Wazuh agent on a container. Wazuh Docker agent.
So here we render the config form the enviroment variables and then let the agent do the magic. We mount the root fs on /rootfs and on the config we specify the directories to whach inside this mounted rootfs folder.

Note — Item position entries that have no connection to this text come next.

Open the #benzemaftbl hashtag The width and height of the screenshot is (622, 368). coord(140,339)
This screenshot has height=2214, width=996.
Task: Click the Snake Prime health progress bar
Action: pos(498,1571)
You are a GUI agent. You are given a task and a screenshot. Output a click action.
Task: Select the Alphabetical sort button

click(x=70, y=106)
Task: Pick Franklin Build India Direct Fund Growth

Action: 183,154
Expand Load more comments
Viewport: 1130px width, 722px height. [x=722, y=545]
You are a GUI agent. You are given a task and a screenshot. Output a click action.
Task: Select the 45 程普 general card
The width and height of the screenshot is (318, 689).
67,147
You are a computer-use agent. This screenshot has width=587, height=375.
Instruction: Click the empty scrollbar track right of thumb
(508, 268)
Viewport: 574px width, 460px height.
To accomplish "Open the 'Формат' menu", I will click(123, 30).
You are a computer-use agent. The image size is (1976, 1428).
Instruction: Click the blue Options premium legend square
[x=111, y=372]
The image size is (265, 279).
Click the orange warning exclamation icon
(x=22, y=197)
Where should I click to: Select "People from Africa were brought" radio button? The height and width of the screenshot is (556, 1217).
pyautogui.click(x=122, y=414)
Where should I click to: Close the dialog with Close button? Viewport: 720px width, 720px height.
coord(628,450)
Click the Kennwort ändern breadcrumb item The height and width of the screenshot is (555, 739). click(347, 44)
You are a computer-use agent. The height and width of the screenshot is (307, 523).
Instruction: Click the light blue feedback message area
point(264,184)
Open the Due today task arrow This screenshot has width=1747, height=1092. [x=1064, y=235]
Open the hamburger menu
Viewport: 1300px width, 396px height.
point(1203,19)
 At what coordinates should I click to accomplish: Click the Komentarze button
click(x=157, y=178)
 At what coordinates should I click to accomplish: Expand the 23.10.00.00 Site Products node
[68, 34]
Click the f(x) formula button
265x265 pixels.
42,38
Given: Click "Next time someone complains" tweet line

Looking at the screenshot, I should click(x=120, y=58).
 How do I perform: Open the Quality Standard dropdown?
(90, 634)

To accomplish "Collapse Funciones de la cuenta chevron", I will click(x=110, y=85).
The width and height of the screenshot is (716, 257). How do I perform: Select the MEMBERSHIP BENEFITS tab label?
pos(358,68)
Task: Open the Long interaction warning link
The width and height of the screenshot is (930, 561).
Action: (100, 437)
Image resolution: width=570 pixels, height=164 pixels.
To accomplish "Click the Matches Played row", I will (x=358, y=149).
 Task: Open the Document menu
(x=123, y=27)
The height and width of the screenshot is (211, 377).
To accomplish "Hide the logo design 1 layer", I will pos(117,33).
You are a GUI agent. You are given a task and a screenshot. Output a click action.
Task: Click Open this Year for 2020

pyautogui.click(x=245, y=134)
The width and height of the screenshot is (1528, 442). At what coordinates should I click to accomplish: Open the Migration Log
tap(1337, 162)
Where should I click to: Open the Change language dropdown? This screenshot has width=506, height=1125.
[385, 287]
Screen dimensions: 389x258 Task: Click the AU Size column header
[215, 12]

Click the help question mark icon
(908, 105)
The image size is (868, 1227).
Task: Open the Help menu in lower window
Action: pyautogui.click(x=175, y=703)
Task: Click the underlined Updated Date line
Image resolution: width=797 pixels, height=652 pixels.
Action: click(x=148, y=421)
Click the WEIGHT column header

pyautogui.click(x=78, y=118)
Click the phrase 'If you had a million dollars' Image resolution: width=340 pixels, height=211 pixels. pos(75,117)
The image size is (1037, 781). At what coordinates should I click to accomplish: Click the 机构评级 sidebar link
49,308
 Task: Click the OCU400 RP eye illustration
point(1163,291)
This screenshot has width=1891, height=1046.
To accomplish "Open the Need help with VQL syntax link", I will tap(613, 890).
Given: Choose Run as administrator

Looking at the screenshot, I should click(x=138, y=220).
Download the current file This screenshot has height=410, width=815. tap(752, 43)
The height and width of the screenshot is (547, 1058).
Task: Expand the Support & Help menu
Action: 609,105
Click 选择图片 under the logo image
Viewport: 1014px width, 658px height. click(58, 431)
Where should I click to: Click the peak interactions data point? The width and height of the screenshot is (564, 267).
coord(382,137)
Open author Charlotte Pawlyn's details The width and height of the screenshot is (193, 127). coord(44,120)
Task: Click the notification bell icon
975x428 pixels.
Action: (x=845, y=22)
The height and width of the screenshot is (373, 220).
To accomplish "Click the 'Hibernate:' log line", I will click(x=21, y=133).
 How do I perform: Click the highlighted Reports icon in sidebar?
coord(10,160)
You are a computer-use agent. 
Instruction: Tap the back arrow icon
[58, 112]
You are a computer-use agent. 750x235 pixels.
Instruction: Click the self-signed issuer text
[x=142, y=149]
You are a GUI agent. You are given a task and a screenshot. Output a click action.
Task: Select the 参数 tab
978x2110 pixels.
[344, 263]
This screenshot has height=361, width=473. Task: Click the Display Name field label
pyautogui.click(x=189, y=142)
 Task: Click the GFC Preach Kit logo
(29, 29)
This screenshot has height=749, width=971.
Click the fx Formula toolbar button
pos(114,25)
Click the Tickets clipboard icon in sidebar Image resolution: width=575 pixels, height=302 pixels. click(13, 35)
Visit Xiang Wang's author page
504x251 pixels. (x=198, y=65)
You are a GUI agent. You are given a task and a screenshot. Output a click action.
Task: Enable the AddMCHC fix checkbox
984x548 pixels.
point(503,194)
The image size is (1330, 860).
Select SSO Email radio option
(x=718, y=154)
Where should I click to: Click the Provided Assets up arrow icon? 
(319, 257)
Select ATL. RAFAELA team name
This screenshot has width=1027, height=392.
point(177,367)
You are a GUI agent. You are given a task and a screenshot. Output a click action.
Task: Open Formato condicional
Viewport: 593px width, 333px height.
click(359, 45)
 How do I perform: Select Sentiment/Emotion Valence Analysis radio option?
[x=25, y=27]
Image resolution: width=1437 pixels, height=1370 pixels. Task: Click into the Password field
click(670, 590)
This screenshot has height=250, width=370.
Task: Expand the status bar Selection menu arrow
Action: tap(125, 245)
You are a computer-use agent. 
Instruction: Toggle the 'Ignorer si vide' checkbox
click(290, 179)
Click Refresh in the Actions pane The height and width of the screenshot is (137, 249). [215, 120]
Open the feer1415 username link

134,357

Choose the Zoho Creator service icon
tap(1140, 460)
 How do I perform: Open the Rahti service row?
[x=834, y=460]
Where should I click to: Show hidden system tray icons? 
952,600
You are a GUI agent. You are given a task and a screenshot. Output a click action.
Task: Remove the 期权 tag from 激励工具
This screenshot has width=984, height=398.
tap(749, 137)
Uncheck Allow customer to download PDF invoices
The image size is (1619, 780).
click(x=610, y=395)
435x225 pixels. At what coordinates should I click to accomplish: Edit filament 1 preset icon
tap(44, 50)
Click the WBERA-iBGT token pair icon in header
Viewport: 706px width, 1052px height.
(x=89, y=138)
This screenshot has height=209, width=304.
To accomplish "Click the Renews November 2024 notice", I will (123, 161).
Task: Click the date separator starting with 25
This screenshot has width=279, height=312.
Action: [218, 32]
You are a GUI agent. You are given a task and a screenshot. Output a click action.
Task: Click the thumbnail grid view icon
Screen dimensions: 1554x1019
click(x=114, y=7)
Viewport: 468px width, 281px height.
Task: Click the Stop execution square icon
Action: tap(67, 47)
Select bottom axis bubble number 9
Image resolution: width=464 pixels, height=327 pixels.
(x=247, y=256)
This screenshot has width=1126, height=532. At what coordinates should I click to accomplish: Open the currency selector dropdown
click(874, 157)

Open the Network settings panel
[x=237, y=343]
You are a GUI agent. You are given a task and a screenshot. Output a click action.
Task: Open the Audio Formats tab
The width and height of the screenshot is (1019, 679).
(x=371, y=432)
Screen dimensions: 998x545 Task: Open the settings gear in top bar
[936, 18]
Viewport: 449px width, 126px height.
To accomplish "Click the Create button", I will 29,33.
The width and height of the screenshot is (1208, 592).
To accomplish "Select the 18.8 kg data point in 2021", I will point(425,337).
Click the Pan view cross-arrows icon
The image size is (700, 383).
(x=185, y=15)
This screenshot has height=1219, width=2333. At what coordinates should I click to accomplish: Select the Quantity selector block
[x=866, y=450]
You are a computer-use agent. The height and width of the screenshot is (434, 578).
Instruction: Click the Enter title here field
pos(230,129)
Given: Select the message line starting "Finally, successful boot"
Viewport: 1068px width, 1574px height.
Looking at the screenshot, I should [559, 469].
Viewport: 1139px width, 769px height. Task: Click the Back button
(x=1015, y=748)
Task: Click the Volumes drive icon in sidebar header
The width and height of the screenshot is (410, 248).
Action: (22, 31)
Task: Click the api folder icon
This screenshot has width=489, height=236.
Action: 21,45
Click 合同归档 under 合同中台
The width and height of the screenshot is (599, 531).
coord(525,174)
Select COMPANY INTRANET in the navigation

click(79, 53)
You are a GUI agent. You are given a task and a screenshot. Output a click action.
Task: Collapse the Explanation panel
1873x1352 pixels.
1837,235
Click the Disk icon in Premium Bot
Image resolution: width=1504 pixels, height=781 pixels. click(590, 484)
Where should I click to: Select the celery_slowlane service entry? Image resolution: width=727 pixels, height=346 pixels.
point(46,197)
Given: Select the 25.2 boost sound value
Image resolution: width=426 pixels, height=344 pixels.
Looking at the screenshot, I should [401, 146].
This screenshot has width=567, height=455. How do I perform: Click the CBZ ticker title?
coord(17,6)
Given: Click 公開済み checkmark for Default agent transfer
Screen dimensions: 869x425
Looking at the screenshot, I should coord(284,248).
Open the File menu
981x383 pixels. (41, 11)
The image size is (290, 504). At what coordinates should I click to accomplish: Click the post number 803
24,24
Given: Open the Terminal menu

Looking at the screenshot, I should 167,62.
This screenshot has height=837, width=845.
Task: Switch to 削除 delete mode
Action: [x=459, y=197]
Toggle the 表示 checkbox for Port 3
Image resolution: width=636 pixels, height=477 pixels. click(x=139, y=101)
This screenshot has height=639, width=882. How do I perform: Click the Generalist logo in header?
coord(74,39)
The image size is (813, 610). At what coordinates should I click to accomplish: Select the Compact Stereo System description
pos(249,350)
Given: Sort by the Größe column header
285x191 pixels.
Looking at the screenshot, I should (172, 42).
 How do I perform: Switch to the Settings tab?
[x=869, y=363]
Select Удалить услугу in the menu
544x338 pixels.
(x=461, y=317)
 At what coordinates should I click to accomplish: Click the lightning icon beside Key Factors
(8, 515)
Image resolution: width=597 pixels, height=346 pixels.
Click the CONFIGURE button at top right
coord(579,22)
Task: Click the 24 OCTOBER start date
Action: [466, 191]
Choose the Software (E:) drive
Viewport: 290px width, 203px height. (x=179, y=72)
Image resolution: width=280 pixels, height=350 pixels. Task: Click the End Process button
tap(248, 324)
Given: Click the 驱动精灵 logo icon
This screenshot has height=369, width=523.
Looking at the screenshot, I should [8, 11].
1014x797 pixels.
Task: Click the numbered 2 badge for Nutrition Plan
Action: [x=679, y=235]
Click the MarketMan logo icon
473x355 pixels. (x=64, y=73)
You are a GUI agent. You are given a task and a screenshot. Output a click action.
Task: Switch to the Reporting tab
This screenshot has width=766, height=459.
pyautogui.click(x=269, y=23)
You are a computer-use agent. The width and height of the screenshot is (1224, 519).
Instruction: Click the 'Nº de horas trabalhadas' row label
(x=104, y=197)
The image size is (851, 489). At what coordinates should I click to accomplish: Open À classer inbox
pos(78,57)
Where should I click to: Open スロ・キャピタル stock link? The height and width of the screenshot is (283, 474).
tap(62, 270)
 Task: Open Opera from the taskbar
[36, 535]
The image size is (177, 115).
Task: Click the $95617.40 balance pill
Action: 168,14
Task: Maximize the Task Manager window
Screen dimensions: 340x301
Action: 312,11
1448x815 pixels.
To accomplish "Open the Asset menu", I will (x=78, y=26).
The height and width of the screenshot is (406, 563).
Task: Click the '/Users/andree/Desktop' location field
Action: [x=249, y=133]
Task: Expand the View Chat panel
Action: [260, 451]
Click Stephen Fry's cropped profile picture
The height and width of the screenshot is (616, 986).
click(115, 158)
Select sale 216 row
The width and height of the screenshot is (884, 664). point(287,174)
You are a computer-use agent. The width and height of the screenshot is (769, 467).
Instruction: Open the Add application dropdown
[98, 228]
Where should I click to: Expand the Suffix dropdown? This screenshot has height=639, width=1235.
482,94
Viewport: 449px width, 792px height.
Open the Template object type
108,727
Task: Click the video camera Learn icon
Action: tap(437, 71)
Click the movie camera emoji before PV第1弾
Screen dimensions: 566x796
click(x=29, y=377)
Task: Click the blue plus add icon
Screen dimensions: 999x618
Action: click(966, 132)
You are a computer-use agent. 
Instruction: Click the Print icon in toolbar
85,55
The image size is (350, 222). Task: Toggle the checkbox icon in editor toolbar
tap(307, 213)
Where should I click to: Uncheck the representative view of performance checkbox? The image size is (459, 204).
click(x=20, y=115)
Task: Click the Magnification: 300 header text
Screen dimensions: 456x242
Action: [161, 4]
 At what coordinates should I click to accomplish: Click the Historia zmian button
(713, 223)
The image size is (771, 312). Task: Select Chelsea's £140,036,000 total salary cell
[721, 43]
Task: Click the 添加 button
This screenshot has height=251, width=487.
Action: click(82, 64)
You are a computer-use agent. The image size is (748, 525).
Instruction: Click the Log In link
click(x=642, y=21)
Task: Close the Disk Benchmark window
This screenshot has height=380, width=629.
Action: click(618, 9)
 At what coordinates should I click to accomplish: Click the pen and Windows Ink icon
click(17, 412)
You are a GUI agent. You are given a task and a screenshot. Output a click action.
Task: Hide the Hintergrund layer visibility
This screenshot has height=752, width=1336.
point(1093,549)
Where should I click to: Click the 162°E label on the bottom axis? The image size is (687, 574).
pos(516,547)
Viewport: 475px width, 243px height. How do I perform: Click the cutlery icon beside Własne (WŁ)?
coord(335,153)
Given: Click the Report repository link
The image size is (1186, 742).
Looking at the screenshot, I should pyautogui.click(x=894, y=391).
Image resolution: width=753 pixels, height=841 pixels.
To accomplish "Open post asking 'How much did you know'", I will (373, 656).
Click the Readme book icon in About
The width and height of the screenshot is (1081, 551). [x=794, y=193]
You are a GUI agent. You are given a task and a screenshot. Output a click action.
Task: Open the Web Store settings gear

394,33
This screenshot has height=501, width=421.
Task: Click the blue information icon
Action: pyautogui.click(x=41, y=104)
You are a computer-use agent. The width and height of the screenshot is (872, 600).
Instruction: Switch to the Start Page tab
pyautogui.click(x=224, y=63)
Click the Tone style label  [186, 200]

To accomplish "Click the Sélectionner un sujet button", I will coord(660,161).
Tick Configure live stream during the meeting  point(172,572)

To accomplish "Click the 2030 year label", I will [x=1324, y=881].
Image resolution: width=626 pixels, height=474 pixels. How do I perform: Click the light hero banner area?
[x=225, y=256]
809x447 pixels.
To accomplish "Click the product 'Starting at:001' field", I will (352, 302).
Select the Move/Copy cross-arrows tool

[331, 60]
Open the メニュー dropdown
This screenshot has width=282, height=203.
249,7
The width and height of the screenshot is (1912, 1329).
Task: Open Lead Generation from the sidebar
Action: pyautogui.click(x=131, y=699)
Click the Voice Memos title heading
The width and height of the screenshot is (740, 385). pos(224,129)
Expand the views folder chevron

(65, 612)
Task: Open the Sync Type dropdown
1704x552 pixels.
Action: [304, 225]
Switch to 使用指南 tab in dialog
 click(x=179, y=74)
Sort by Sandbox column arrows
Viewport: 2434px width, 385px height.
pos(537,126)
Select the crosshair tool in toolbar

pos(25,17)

[podman|docker] pull quay.io/flag5/wazuh-agent
You can use podman or docker. they are compatible:
podman run -d --name wazuh -v /:/rootfs:ro --net host --hostname ${HOSTNAME} \
-e WAZUH_AGENT_NAME=my-agent-hostname \
-e WAZUH_MANAGER=10.10.10.10 \
-e WAZUH_REGISTRATION_PASSWORD='test123' \
-e WAZUH_MANAGER_PORT=55000 \
-e WAZUH_AGENT_GROUP='agroupname' \
-e VIRUS_TOTAL_KEY=youtkeyhere \
-v /etc/os-release:/etc/os-release \
-v /var/ossec/local_internal_options.conf:/var/ossec/etc/local_internal_options.conf \
-v /var/ossec/client.keys:/var/ossec/etc/client.keys quay.io/flag5/wazuh-agent
The idea is one have to fork this repo and modify the config as requried. Initially we mount the root folder of the node into /rootfs and on the config we refer this path whatever is needed.
There are 2 ways of enrolling an agent (docs).
The recommended is to let the agent erroll using the config.
This repo uses some code form pyToshka which uses the enrollment using the API, but it stops working after a while. It also uses some code from NoEnv which uses the agent configuration for enrollment, but it does not allow to inject config from enviroment variables, and its also outdated.